Jonas Waldendorf, Barry Haddow, Alexandra Birch, Mateusz Klimaszewski


Abstract
Filtering data, particularly data scraped from the internet, has long been recognised as a means to improve model performance. Recent studies have shown that effective filters can be created by utilising Large Language Models (LLMs) to synthetically label data, which is then used to train smaller neural models for filtering purposes. However, this approach has been tested mainly in English. Our paper extends this approach to languages beyond English, including languages not officially supported by the LLM. We validate our results on the downstream task of NMT and demonstrate that our approach is effective at both filtering parallel text for translation quality and filtering for domain specificity.

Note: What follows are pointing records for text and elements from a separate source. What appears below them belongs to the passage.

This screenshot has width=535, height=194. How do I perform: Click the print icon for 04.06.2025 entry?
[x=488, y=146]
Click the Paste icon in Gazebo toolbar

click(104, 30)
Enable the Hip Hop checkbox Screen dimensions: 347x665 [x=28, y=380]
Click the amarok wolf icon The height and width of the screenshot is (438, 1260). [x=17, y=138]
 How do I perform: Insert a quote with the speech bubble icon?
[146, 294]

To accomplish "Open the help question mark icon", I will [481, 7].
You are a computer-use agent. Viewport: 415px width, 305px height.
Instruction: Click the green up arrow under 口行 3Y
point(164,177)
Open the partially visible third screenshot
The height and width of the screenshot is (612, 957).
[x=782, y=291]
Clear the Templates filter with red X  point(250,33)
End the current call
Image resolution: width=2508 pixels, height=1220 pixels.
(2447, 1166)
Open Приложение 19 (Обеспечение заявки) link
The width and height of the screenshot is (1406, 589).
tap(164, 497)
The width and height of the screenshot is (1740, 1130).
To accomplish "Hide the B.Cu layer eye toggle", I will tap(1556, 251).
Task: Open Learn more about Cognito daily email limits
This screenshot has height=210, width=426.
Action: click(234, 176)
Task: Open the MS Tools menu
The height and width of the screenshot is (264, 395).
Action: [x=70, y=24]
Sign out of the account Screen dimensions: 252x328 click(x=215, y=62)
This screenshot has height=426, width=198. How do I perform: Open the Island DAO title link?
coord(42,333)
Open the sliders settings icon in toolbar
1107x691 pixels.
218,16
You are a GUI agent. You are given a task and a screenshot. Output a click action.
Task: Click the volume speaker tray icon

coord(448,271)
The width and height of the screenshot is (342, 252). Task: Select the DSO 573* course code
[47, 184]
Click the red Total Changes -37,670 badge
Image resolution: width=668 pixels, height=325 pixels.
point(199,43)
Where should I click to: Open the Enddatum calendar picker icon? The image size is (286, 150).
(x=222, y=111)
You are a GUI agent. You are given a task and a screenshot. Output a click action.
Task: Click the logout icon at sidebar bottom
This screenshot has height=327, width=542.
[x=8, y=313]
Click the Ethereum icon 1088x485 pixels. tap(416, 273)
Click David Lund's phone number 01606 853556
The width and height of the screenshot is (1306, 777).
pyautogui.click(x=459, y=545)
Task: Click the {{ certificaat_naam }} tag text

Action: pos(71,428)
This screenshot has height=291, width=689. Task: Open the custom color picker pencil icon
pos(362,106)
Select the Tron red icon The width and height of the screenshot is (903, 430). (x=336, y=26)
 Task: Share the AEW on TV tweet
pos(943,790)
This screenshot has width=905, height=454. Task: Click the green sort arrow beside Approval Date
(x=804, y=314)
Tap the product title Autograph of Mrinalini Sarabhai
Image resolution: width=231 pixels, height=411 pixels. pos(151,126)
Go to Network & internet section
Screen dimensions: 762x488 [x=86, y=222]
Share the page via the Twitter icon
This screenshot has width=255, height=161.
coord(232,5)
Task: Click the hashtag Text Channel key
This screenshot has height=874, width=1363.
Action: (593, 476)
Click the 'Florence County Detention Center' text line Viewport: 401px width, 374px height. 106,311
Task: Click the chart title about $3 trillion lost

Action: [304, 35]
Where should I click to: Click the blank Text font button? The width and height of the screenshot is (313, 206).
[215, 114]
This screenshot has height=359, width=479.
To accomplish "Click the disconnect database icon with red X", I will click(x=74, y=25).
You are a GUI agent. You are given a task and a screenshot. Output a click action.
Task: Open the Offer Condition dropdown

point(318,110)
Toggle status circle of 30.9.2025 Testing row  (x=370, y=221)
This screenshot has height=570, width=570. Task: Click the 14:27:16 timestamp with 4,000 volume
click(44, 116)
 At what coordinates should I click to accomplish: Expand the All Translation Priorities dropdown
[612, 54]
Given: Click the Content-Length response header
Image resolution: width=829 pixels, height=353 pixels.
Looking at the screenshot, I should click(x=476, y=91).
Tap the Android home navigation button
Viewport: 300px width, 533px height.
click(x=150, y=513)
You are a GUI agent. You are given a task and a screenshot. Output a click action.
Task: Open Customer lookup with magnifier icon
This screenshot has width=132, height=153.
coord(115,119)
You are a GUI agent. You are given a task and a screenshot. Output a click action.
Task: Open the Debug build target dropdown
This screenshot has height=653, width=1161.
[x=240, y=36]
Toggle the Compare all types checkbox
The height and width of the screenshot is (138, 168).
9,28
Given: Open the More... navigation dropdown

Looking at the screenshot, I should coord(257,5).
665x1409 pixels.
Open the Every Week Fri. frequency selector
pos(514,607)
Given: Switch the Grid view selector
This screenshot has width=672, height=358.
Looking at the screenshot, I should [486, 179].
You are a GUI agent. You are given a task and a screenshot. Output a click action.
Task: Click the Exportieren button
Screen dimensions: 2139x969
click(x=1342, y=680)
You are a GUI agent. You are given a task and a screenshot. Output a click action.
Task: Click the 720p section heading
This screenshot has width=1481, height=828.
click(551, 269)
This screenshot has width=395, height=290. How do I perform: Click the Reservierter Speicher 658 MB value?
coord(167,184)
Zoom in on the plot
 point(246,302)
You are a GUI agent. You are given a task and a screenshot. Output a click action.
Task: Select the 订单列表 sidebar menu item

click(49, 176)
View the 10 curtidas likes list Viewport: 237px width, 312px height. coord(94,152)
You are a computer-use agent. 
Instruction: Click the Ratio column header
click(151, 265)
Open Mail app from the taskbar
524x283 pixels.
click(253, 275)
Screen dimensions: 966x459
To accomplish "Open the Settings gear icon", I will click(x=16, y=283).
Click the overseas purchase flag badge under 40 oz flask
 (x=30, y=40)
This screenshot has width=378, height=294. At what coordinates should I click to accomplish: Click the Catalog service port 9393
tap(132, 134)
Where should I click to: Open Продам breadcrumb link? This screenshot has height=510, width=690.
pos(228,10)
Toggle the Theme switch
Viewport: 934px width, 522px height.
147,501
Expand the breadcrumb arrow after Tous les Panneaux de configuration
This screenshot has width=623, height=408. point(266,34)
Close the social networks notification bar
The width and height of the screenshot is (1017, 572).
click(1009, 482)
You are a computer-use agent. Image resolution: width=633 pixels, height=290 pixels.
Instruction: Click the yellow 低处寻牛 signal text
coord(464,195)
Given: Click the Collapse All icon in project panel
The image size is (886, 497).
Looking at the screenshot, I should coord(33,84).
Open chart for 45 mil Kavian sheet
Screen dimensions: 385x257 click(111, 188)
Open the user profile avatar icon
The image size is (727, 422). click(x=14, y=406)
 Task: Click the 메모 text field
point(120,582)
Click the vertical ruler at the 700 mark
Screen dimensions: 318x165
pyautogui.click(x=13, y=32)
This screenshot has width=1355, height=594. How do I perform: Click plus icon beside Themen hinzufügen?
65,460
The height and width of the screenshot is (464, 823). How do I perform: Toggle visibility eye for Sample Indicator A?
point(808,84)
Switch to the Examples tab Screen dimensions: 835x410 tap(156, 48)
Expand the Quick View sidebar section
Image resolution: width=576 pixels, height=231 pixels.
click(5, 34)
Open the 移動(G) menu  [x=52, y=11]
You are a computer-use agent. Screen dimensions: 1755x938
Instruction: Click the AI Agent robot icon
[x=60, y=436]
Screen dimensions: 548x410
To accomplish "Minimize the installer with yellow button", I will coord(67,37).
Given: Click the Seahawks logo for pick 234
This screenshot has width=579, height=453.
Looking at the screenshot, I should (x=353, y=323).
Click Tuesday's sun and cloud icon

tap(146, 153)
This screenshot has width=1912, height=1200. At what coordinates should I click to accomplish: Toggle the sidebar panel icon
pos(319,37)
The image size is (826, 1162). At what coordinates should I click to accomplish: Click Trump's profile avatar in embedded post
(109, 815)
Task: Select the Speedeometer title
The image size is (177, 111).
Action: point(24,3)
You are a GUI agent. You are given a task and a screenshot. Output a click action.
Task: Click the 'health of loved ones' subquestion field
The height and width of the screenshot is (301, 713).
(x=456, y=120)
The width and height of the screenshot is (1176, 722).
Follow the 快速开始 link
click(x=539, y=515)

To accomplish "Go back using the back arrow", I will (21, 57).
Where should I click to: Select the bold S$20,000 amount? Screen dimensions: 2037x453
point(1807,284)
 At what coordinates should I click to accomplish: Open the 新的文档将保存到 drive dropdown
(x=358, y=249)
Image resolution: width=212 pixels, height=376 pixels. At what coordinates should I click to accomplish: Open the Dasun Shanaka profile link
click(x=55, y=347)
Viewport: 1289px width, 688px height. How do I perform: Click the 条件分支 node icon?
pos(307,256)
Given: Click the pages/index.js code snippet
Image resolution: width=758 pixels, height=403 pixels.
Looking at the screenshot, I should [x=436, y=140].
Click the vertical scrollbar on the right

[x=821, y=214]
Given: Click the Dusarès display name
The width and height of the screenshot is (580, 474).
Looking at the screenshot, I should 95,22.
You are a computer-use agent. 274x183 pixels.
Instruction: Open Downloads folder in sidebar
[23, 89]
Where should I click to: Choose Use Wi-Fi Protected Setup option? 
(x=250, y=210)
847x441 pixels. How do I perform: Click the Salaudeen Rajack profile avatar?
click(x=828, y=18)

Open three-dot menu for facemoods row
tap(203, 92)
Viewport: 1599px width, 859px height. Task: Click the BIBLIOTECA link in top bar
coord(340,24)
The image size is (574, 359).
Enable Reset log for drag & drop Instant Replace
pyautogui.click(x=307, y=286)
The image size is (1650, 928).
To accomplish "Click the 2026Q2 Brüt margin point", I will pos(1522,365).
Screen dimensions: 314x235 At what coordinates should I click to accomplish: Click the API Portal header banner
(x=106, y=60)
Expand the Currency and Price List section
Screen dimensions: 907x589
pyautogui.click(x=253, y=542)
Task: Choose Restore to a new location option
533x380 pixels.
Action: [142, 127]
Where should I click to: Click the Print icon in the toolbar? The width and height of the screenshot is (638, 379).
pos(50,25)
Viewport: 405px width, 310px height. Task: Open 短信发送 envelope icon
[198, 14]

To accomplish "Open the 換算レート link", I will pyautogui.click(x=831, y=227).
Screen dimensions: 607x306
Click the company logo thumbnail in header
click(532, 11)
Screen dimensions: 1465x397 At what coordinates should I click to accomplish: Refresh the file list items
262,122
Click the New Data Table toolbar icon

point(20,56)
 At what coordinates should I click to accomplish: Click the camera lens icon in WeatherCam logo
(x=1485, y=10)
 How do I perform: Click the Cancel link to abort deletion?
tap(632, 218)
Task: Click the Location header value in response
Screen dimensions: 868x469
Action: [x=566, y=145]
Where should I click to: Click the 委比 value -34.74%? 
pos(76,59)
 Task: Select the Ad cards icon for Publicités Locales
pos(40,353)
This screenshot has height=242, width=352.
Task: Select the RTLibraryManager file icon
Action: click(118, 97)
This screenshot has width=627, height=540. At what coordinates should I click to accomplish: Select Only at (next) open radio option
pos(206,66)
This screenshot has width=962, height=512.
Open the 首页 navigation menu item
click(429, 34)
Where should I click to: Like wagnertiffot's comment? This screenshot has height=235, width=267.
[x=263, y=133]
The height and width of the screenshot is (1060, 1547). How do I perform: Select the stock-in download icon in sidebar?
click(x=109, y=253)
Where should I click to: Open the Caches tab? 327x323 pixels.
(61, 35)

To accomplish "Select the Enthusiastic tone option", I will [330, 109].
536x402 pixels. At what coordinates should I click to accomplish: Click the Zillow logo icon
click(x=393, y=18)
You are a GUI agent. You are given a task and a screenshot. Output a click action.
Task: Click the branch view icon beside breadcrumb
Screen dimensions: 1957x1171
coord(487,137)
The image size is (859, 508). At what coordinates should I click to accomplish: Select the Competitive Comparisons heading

For training the filtering model, we experiment with two different objectives for finetuning pre-trained transformers, as well as an efficient approach based on *n*-gram language models.
Anthology ID:
2025.findings-emnlp.495
Volume:
Findings of the Association for Computational Linguistics: EMNLP 2025
Month:
November
Year:
2025
Address:
Suzhou, China
Editors:
Christos Christodoulopoulos, Tanmoy Chakraborty, Carolyn Rose, Violet Peng
Venue:
Findings
SIG:
Publisher:
Association for Computational Linguistics
Note:
Pages:
9317–9334
Language:
URL:
https://preview.aclanthology.org/author-page-yu-wang-polytechnic/2025.findings-emnlp.495/
DOI:
10.18653/v1/2025.findings-emnlp.495
Bibkey:
Cite (ACL):
Jonas Waldendorf, Barry Haddow, Alexandra Birch, and Mateusz Klimaszewski. 2025. Multilingual Data Filtering using Synthetic Data from Large Language Models. In Findings of the Association for Computational Linguistics: EMNLP 2025, pages 9317–9334, Suzhou, China. Association for Computational Linguistics.
Cite (Informal):
Multilingual Data Filtering using Synthetic Data from Large Language Models (Waldendorf et al., Findings 2025)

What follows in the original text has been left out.